Il généralise l’usage des sinus en exploitant les idées d‘un de ses contemporains, Al Marwazi, (astronome qui travaille à Bagdad et introduit la notion d‘ombre, correspondant, en trigonométrie à notre tangente). Dans son travail purement mathématique, il est véritablement un précurseur lorsqu’il abandonne le calcul des cordes pour développer des méthodes utilisant les cotangentes dont il dresse également des tables. Il créé plusieurs formules de trigonométrie toujours utilisées de nos jours dont le basique:  tang a = sin a / cos a. Il démontre certains théorèmes, écrit de nombreux ouvrages dont le célèbre "Zeij al Sabi " , qui répertorie et commente le résultat de quarante deux années d’observations des étoiles et de relevés sur les planètes. Dans un autre ouvrage il s’intéresse à des problèmes astrologiques, à propos des conséquences sur les prédictions, des différences de positions relatives des observateurs.

Comme on peut le constater, cet astronome a une œuvre considérable. Jérôme De La Lande le classe parmi les «vingt meilleurs astronomes de tous les temps ». En effectuant mes recherches sur ses travaux et en notant la partie d’entre eux que je souhaitais évoquer, j’ai eu fréquemment besoin de me référer à des schémas. Afin d’être le plus clair possible pour l’illustration ce commentaire, j’en reprendrai certains ci-après:

A l’époque d’Al Battani, on dénombre plusieurs variations des mouvements de la Terre qui sont interprétés comme des anomalies de la course du Soleil. Voici en quelques schémas un rappel de la représentation que se faisaient les astronomes du Xème siècle, au sujet des orbites en général et en particulier celle du Soleil (considéré comme tournant autour de la Terre), ainsi que de trois particularités du mouvement terrestre. Dans la réalité, la Terre tourne en une année autour du Soleil en suivant une trajectoire elliptique.
D # D’: la distance de la Terre au Soleil est variable.

Selon Al Battani: Pour justifier la différence de distance de la Terre au Soleil au cours de l’année les Grecs, persuadés que les orbites ne pouvaient qu’être circulaires, ont imaginé le Soleil évoluant sur une orbite circulaire excentrée par rapport à la Terre. Al Battani défend ce principe lorsqu’il effectue ses mesures (Noter que, relativement, si ces mesures sont valables suivant un repère, elles le sont aussi dans le repère inverse).
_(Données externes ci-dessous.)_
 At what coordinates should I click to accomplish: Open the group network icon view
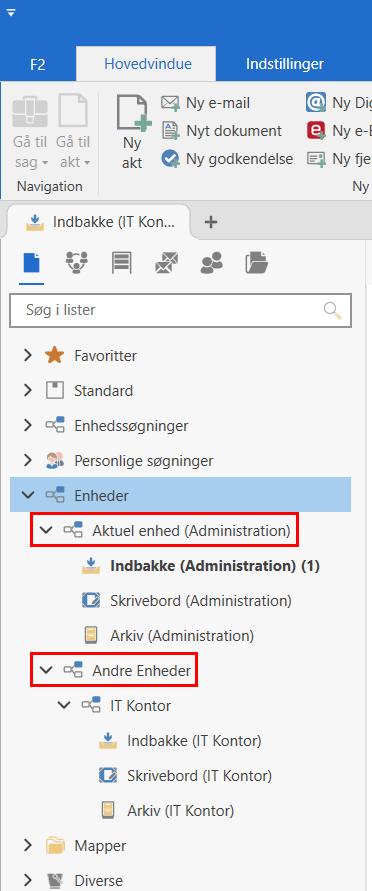point(77,263)
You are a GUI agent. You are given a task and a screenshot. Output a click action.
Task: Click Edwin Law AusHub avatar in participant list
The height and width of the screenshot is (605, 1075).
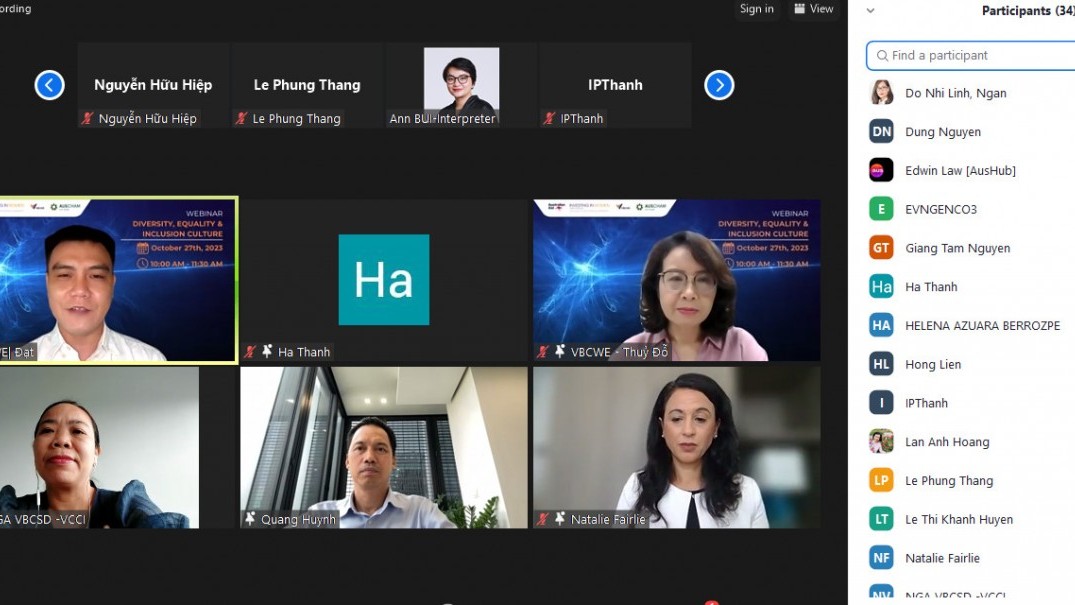pos(881,170)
Al Battani se rend compte que l’excentricité de l’orbite solaire qui peut se traduire par le rapport D’ / D,  évolue au fil du temps. Il a raison. Ce rapport varie en effet suivant un cycle d’une durée de 110.000 ans et une amplitude comprise entre 0 et – 0.06. Actuellement la valeur de cette excentricité (qui continue de décroitre) est de 0.02.
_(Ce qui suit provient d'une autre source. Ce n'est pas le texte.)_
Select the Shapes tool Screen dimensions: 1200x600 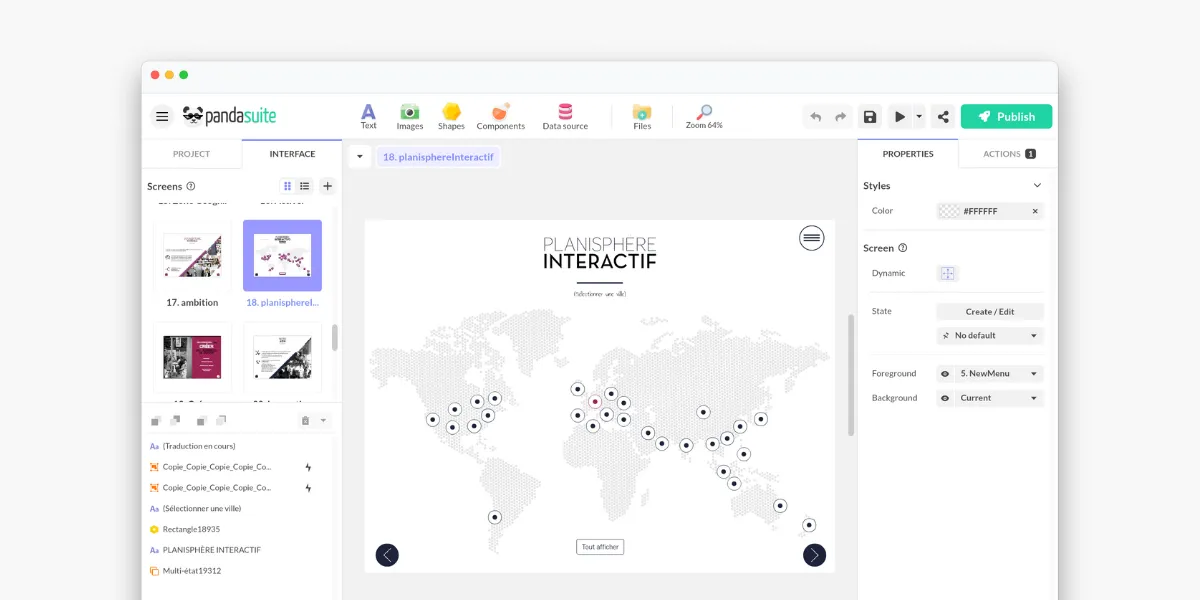[451, 115]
Une autre irrégularité réside dans variation de l’inclinaison de l’axe de rotation de la Terre (fig. ci-dessus), qui évolue suivant un cycle de 41.000 ans, en diminuant au rythme de 48’’ d’arc par siècle, dans un intervalle allant de α / 2 = 22° à α / 2 = 24°30’. Actuellement sa valeur est de 23°30’. Ce phénomène entraine au cours des siècles un déplacement apparent des étoiles.
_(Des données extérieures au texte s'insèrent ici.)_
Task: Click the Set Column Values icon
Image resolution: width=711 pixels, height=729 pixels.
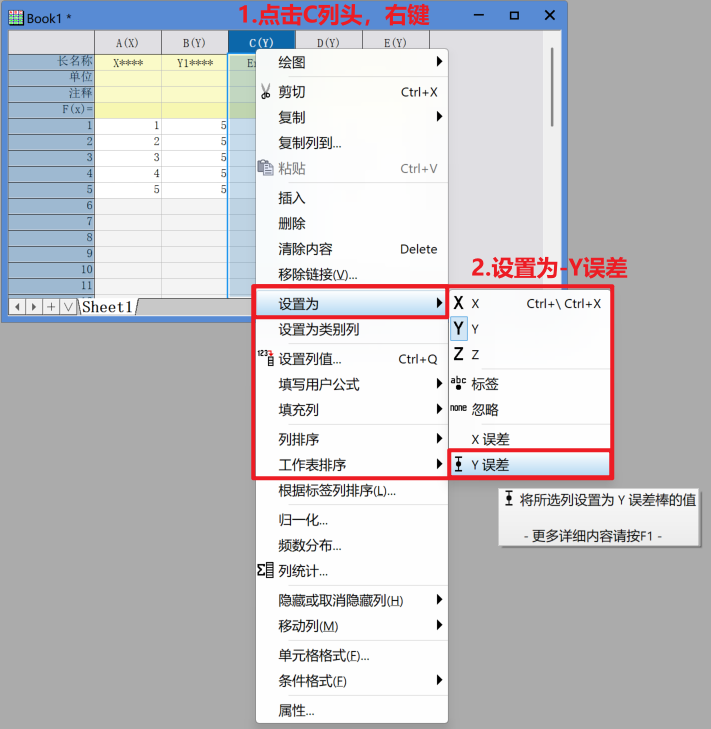Action: [265, 359]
On peut situer Zénith et Nadir, diamétralement opposés, ainsi que l’angle α, déterminant l’inclinaison de l’écliptique.

Al Battani découvre également la possibilité d’une éclipse annulaire du Soleil (figure.3). Le diamètre apparent de la Lune (en noir) y est inférieur au diamètre apparent du Soleil. La partie visible du Soleil apparait alors sous la forme d’un anneau. La figure 1 représente une éclipse partielle, le Soleil apparait alors sous la forme d’un croissant. La figure 2 est une éclipse totale, au cours de laquelle le Soleil disparait intégralement derrière la Lune.

Pour conclure et pondérer l’appréciation de Jérôme de La Lande, voici l’avis moins enthousiaste de l’historien Pierre Louis Sédillot : « Al Battani a joué le même rôle chez les Arabes que Ptolémée chez les Grecs; Tous deux ont reproduit l’exposé des connaissances acquises de leur temps et leurs ouvrages… comme Ptolémée, Il n’a qu’un titre fort contestable à la qualité d’inventeur que certains écrivains s’obstinent à lui donner encore ».